» Selected text:
_ _ _ _ _ _ _
With Apple’s labor practices in the spotlight, an online group has started a petition asking the company to make its next iPhone model “ethical.”
Nearly 40,000 people have signed the petition to Apple on the online petition site called SumofUs.org, asking Apple to “overhaul the way its suppliers treat their workers in time for the launch of the iPhone 5.”
Taren Stinebrickner-Kauffman, executive director of SumOfUs, said that — as an Apple user herself — she would like to see Apple reform its labor practices, even if it means taking a hit to it profit margin or passing some of the costs onto consumers.
“I think there are lots of people who love Apple products, but are unhappy about the labor conditions,” she said. “We believe there are many ethical consumers out there who identify with these brands and want that part of their life to be equally as ethical. If you wouldn’t have a slave in your home, you also wouldn’t want to have one making your iPhone.”
Stinebrickner-Kauffman would also like to see Apple open its factories to independent audits. While the company recently joined the Fair Labor Association, she said that she would like to see another independent auditing group review the factories as well.
_ _ _ _ _ _ _
» Dataset excerpt:
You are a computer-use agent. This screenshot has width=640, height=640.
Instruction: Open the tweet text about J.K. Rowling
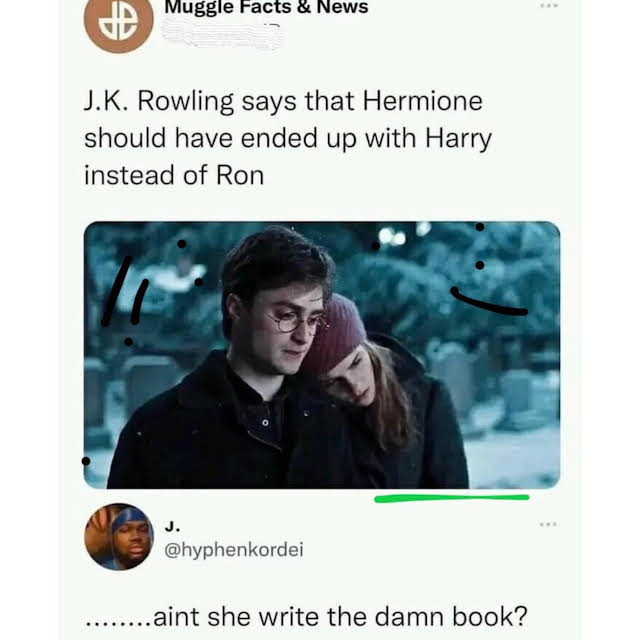coord(288,139)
_ _ _ _ _ _ _
» What you will do:
1. In the iPhone petition article, rewrite the passage starting with "Taren Stinebrickner-Kauffman, executive" and going on through "costs onto consumers.", using "earnings" in place of "profit margin".
2. According to the iPhone petition article, why does Stinebrickner-Kauffman think Apple's customers would want the company to change its labor practices? Answer in one to three sentences.
3. How many people had signed the petition to Apple, according to the iPhone petition article?

» Results for the exercise:
1.
Taren Stinebrickner-Kauffman, executive director of SumOfUs, said that — as an Apple user herself — she would like to see Apple reform its labor practices, even if it means taking a hit to it earnings or passing some of the costs onto consumers.

2. She says many people love Apple products but are unhappy about the labor conditions. She believes these ethical consumers identify with the brand and want that part of their life to be equally ethical. In her words, if you wouldn't have a slave in your home, you wouldn't want one making your iPhone.

3. Nearly 40,000 people.